**TASK:** Once you reach the line containing "Given: Click Payroll", return it and every line after it exactly, through the end of the records below, with no pictures.

──────── GIVEN DATA

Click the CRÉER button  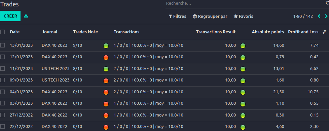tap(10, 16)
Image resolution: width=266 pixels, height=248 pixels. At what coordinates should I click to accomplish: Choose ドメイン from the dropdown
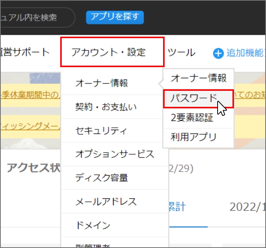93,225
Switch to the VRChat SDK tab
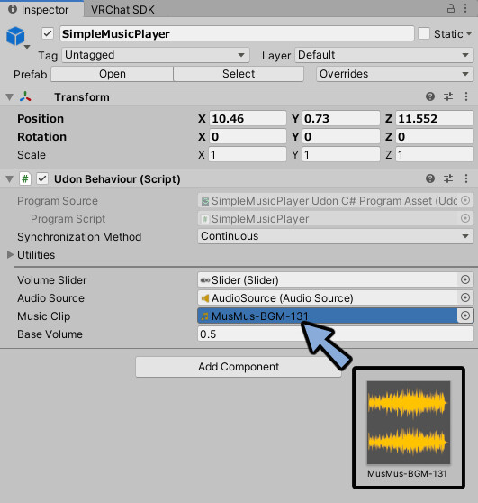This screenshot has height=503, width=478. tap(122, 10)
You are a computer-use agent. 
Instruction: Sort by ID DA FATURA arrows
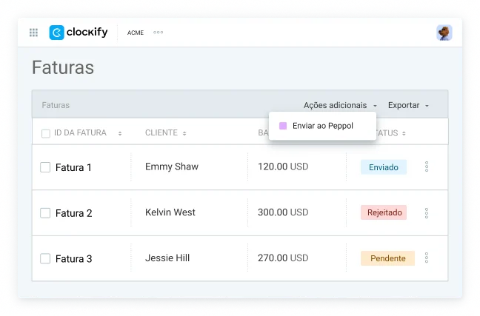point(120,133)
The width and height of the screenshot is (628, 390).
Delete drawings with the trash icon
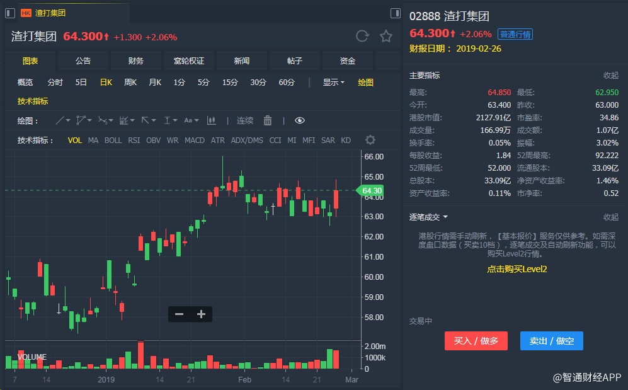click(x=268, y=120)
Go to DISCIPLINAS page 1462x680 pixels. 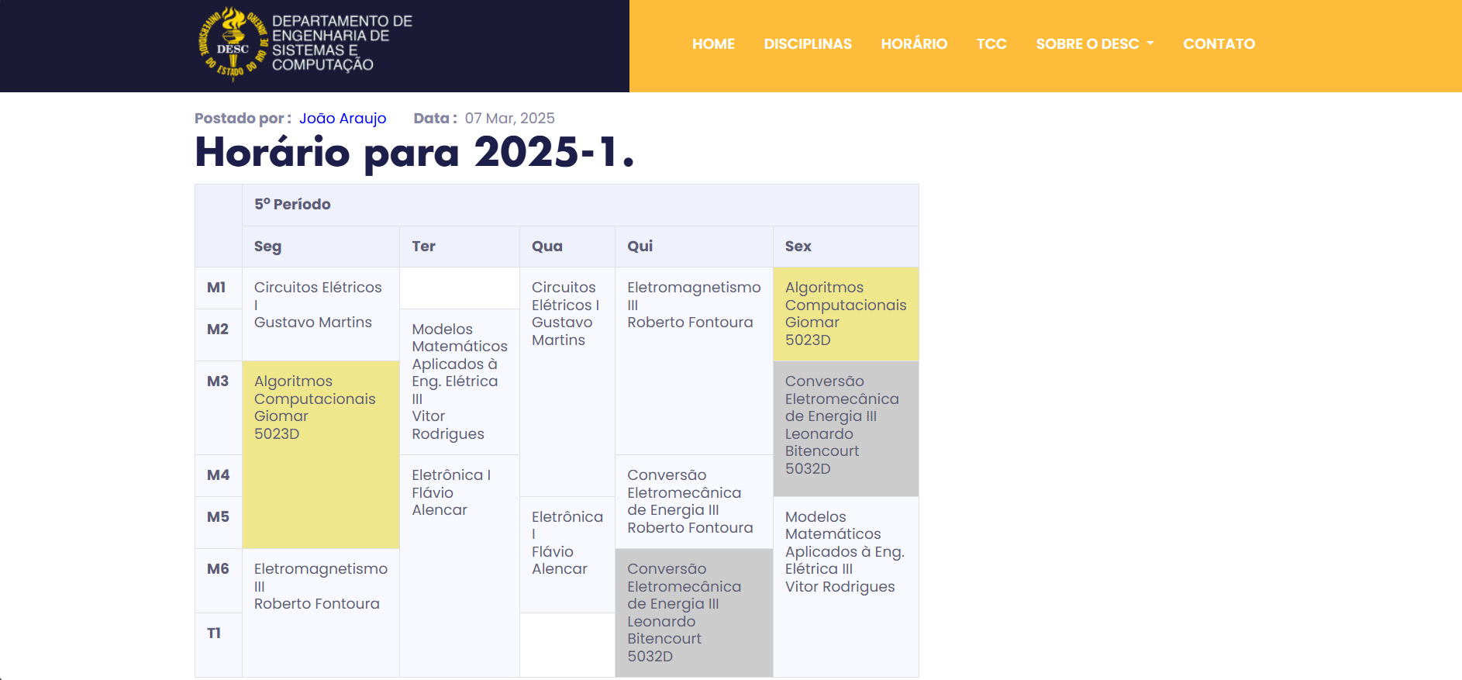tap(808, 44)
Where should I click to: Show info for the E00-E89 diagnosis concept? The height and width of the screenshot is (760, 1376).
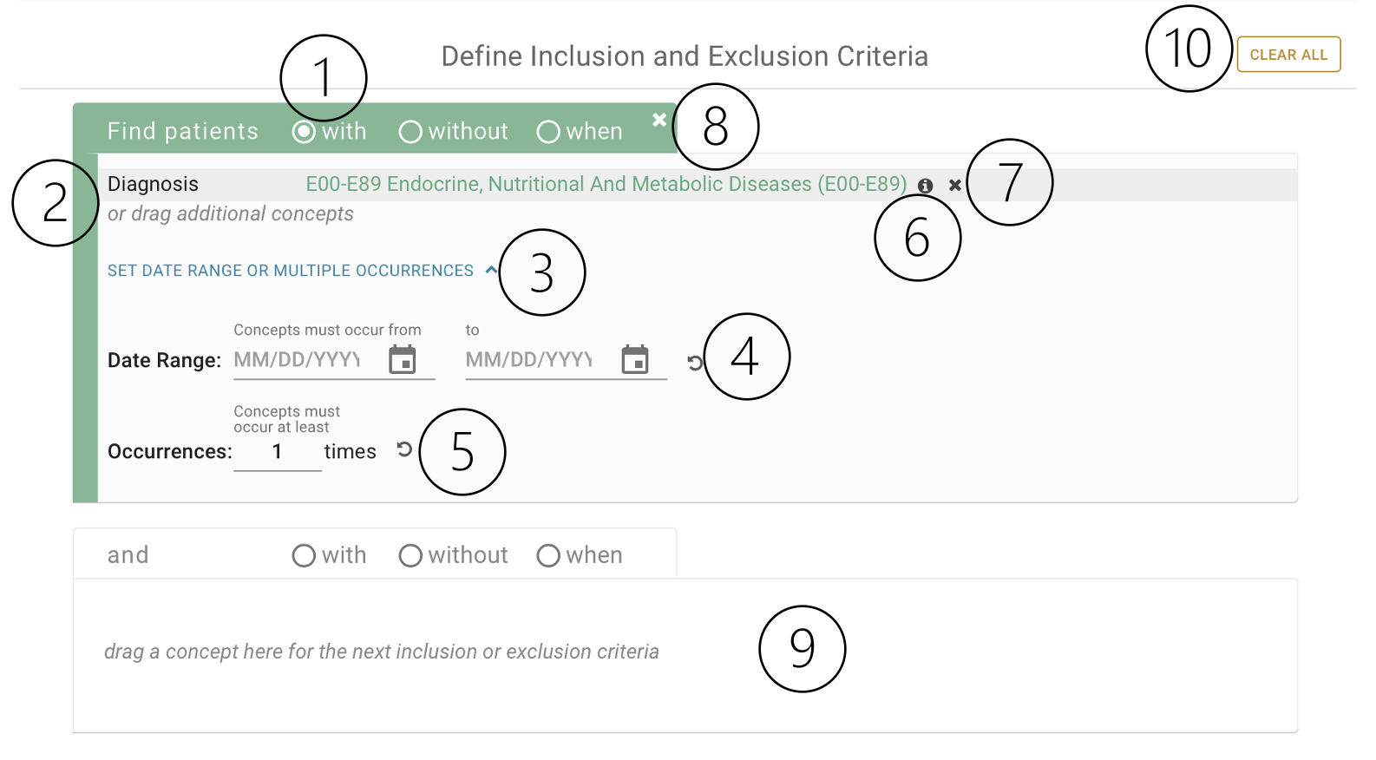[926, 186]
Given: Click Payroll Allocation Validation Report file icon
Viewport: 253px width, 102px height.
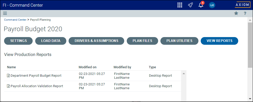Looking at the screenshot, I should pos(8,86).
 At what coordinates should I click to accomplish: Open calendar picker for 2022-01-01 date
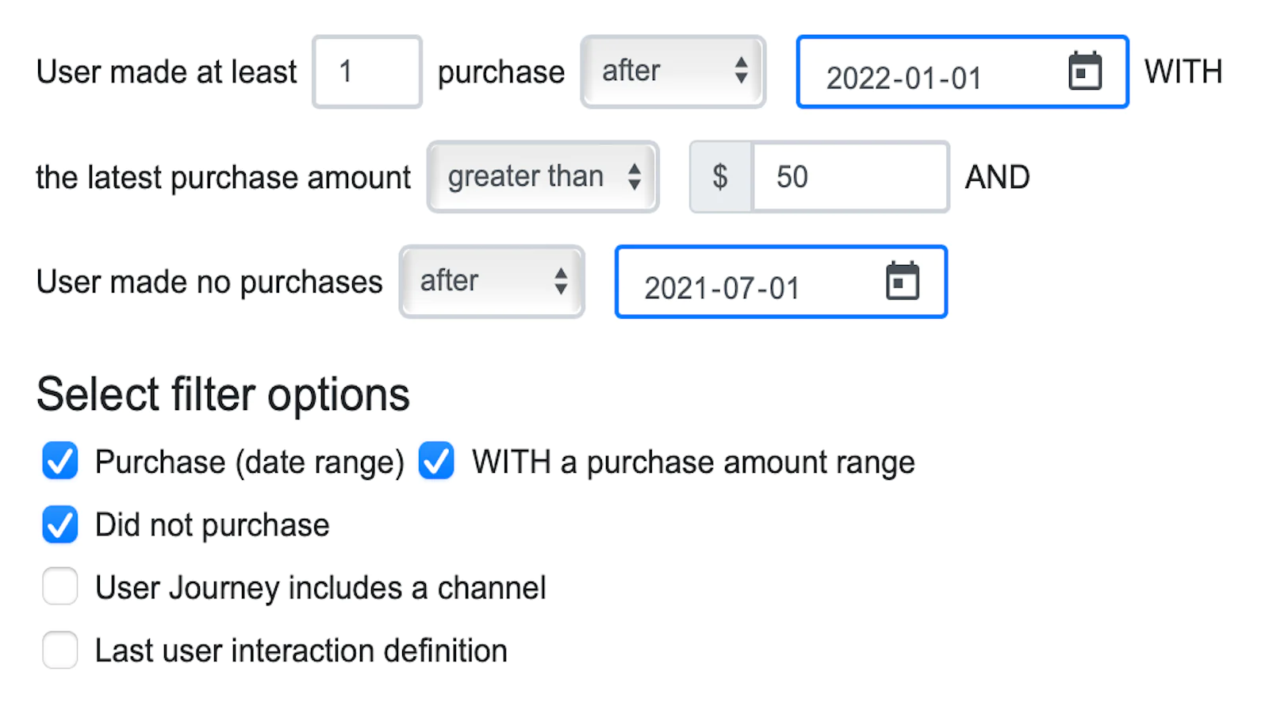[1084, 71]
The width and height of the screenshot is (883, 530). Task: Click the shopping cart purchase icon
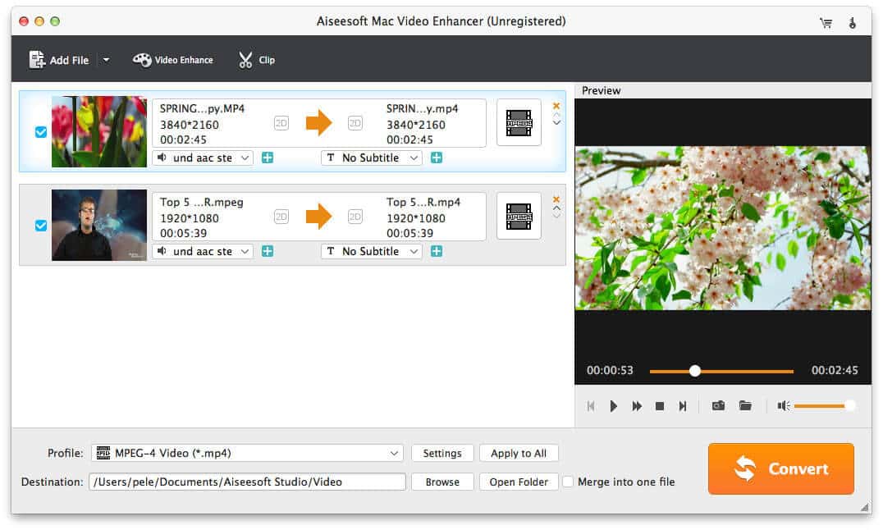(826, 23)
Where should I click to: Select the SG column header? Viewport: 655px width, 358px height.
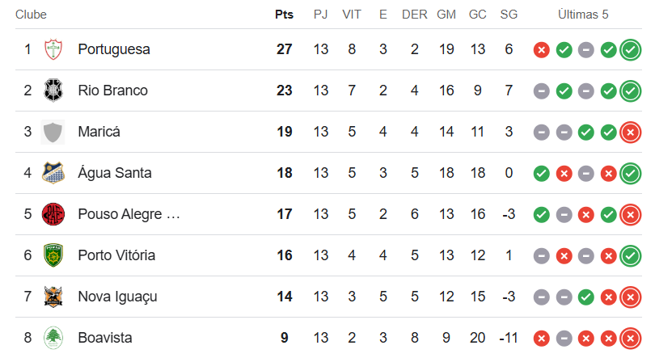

────────────────

**YOUR SOLUTION:**
Given: Click Payroll Allocation Validation Report file icon
Viewport: 253px width, 102px height.
Looking at the screenshot, I should pos(8,86).
 At what coordinates should I click to accomplish: Open calendar picker for 2022-01-01 date
[1084, 71]
The width and height of the screenshot is (883, 530). Task: Click the shopping cart purchase icon
(826, 23)
Where should I click to: Select the SG column header? Viewport: 655px width, 358px height.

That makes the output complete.